Hasil lab: wbc: 17,5 Hb:14,1 Ht:41,7 Trom: 272 SGOT/PT: 207/192 Ur/Cr: 36/0,90 GDS: 107 Na:137 K:4,18 Cl:100.5 Ca:1,022 Total bilirubin: 0,7 Direct/indirect bilirubin: 0,3/0,4.
Pasien juga mengeluh nyeri dada, kemudian di EKG:

dari hasil EKG tersebut ada gambaran ST elevasi anterolateral, kemudian di cek CK-CK-MB hasilnya: 8600/1030. Pasien ini dikonsulkan ke internist dan didiagnosis dermatomiolisis dan mendapatkan terapi antibiotik (ceftriaxon), metilprednisolon injeksi, imuran (obat DMARDS). Perawatan 2 hari, keluhan berkurang, kelemahan kedua tungkai berkurang. Pada hari ketiga perawatan pasien mengeluh perdarahan dari jalan lahir, dan dikonsulkan ke dokter kebidanan dengan diagnosis sementara DUB. Sore hari pasien di USG abdomen hasilnya: dalam batas normal. Pada pukul 6 sore pasien merasakan sesak di dada seperti ditimpa beban berat, kemudian di EKG ulang hasilnya:

dari EKG tersebut terlihat ada progresivitas ST elevasi yang semakin berat, segera pasien dianjurkan untuk masuk ICU. Pasien kemudian dikonsulkan ke dokter jantung dan mendapatkan: captopril 3x6,25 mg, digoxin iv 0,125 mg dilanjutkan dengan digoxin 0,125 mg oral 1x1, ISDN 3x1, morphin bila nyeri dan didiagnosis miokarditis.
        Pada pukul 01.00 dini hari pasien tiba-tiba teriak kesakitan di dada, disertai perubahan gelombang EKG dengan denyut jantung 200-210 x/menit. Segera diberikan amiodaron 150 mg IV secara perlahan menampilkan EKG ini setelah itu:

Gambaran EKGnya seperti VT dengan denyut jantung lebih dari 170 x/mnt. Beberapa saat kemudian denyut jantung 130-150 x/mnt namun masih seperti diatas. Kemudian pasien mulai hipotensi dan terlihat adanya tanda-tanda syok. Segera dilakukan defibrilasi sinkronisasi mulai dengan dosis 50 joule. Namun setelah dilakukan defib pasien menjadi asistol, segera dilakukan resusitasi, kemudian ROSC (return of spontaneous circulation), tapi dengan  gambaran EKG sama dengan EKG tersebut diatas yaitu:

Dengan EKG seperti ini yang tidak respons dengan defib pasien ini didiagnosis dengan miokarditis fulminan. Pasien kembali asistol bila dilakukan defib, dan akhirnya pada asistol yang keempat pasien tidak respon dengan resusitasi dan dinyatakan meninggal.

Pembahasan:
Ini merupakan kasus yang jarang, dan sebelum berobat ke rumah sakit mengeluh timbul bintik-bintik merah diseluruh tubuh terutama di wajah semacam vaskulitis. Hal ini kecurigaan ke SLE, namun karena tidak bisa dilakukan pemeriksaan ANA test atau dsDNA, maka hal ini menjadi diagnosis banding penyakit autoimun.

Catatan yang Disediakan:
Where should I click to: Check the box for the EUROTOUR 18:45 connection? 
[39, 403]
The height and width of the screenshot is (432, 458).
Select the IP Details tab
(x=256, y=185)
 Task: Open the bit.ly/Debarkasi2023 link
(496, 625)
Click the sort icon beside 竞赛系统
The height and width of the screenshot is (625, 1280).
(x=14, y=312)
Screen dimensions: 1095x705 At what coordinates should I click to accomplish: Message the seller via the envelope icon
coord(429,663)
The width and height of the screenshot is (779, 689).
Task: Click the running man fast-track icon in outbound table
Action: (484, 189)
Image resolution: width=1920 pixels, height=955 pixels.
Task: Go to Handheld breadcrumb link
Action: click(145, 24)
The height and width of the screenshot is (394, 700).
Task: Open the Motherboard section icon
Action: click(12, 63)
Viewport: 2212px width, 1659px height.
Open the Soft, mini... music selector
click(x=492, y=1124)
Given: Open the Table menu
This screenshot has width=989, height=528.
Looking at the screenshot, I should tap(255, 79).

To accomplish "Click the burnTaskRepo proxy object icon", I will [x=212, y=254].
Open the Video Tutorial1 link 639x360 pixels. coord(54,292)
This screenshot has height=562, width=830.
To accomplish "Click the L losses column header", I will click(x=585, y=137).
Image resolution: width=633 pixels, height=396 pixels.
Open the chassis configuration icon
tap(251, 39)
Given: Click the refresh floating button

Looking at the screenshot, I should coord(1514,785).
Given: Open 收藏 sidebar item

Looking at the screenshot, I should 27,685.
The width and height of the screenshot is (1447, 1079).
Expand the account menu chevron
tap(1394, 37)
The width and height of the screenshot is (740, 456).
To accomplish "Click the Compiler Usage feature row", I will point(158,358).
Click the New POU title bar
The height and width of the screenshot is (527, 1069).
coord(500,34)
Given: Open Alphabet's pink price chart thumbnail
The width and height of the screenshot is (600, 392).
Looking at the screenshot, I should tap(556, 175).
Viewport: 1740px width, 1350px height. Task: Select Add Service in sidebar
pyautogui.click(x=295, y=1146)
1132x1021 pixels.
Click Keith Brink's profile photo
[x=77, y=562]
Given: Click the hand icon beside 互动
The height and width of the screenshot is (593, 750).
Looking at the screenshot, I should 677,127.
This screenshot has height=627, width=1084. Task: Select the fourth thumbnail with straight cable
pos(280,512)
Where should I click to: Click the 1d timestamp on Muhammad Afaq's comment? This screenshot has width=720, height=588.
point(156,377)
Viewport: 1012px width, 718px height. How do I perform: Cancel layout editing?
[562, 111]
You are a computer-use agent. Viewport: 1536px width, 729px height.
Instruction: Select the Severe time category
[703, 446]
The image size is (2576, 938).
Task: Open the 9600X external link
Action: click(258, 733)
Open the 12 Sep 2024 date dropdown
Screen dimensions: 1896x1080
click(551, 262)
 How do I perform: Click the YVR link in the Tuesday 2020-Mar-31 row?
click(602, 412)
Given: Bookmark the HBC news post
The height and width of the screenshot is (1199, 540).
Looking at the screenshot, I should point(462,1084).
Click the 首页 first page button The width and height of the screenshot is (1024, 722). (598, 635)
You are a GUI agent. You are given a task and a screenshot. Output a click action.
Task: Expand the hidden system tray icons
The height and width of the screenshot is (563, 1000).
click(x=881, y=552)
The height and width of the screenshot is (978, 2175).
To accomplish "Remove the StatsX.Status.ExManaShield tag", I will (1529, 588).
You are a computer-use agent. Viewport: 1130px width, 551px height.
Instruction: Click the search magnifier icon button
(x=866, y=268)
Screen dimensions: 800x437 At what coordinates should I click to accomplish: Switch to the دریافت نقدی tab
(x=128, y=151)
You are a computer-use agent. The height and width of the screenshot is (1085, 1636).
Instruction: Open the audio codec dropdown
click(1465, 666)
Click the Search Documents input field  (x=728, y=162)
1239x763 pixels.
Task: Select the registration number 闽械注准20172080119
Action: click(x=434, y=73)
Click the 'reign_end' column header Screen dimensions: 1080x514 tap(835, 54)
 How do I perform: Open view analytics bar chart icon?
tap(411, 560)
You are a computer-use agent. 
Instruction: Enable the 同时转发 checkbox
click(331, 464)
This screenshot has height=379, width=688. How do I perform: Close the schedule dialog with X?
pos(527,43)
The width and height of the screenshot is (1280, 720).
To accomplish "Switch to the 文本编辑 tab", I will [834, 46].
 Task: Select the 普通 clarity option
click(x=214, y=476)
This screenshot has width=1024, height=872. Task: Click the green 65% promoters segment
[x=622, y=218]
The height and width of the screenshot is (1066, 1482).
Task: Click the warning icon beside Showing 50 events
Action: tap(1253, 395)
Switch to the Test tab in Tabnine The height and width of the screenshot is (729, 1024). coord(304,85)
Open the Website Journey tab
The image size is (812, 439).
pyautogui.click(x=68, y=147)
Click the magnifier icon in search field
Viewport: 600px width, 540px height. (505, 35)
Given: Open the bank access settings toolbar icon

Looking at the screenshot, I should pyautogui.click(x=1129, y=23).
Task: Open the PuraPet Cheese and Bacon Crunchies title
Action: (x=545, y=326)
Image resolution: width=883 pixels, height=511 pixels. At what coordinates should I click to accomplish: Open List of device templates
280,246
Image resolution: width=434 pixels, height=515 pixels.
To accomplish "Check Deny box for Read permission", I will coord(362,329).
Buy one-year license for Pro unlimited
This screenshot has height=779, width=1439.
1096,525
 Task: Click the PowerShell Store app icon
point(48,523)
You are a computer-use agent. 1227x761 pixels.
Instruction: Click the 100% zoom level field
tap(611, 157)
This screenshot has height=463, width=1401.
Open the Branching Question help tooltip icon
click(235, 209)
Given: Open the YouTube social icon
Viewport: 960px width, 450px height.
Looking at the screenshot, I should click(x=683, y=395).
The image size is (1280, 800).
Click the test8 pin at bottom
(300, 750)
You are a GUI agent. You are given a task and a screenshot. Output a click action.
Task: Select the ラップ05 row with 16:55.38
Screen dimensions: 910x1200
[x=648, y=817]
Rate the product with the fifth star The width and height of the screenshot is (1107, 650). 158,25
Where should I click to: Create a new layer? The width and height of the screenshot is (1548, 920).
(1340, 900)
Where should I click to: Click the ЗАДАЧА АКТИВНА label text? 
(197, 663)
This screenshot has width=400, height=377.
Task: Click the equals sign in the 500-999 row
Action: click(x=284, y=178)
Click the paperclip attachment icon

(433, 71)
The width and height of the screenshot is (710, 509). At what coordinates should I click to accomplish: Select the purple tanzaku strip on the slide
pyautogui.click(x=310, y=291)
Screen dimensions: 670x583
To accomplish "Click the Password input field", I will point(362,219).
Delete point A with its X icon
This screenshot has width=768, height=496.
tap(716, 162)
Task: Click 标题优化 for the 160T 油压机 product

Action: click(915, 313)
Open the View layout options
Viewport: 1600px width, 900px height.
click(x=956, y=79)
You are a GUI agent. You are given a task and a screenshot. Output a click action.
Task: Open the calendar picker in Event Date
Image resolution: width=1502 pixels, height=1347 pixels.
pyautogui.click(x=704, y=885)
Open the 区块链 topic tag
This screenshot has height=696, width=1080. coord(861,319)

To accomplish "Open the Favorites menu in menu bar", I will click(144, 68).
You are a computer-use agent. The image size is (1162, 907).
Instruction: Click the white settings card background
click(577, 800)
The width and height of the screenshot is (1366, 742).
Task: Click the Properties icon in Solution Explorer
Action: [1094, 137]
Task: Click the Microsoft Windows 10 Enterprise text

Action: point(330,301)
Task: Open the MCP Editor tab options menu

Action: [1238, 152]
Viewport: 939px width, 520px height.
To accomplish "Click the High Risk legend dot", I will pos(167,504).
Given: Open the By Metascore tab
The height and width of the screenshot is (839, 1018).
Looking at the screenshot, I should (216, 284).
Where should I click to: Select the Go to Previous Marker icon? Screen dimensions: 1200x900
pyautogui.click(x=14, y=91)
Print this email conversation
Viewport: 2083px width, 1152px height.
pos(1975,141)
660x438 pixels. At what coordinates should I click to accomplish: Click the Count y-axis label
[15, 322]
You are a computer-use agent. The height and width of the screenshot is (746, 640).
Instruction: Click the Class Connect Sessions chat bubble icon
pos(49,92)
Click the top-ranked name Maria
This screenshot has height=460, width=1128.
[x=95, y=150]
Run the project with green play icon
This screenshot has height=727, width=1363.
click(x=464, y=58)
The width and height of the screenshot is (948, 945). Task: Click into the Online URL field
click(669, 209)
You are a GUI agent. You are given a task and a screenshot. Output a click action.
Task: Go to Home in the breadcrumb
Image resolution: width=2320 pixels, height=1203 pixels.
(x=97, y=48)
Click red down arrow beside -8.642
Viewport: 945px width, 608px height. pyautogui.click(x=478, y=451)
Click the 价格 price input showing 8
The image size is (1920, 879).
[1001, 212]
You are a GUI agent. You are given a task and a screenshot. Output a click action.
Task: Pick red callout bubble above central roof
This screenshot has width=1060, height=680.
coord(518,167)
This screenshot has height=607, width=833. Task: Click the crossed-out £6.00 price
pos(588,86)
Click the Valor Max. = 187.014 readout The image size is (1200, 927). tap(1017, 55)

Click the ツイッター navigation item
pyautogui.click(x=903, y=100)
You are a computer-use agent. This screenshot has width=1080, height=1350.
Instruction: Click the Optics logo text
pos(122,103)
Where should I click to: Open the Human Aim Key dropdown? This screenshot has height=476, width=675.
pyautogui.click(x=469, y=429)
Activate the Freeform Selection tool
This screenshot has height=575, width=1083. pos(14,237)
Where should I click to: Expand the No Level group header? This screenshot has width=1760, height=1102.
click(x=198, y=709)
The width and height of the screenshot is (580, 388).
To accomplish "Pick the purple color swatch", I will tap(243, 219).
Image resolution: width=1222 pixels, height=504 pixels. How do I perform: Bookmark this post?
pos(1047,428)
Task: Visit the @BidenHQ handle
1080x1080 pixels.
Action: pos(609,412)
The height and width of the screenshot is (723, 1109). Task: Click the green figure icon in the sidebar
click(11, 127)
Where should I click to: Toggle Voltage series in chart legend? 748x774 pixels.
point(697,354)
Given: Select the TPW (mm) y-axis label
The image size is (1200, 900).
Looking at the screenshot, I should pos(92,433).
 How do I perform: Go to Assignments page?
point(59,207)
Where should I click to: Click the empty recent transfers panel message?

Tujuan Tugas:
Jawab pertanyaan berikut berdasarkan teks yang disediakan:
(a) Berapa hasil pemeriksaan CK-CK-MB pasien?
(b) Obat apa dan berapa dosisnya yang diberikan IV secara perlahan saat denyut jantung 200-210 x/menit?
(c) Pada asistol yang keberapa pasien tidak respons dengan resusitasi dan dinyatakan meninggal?

Tugas Selesai:
(a) 8600/1030.
(b) Amiodaron 150 mg.
(c) Asistol yang keempat.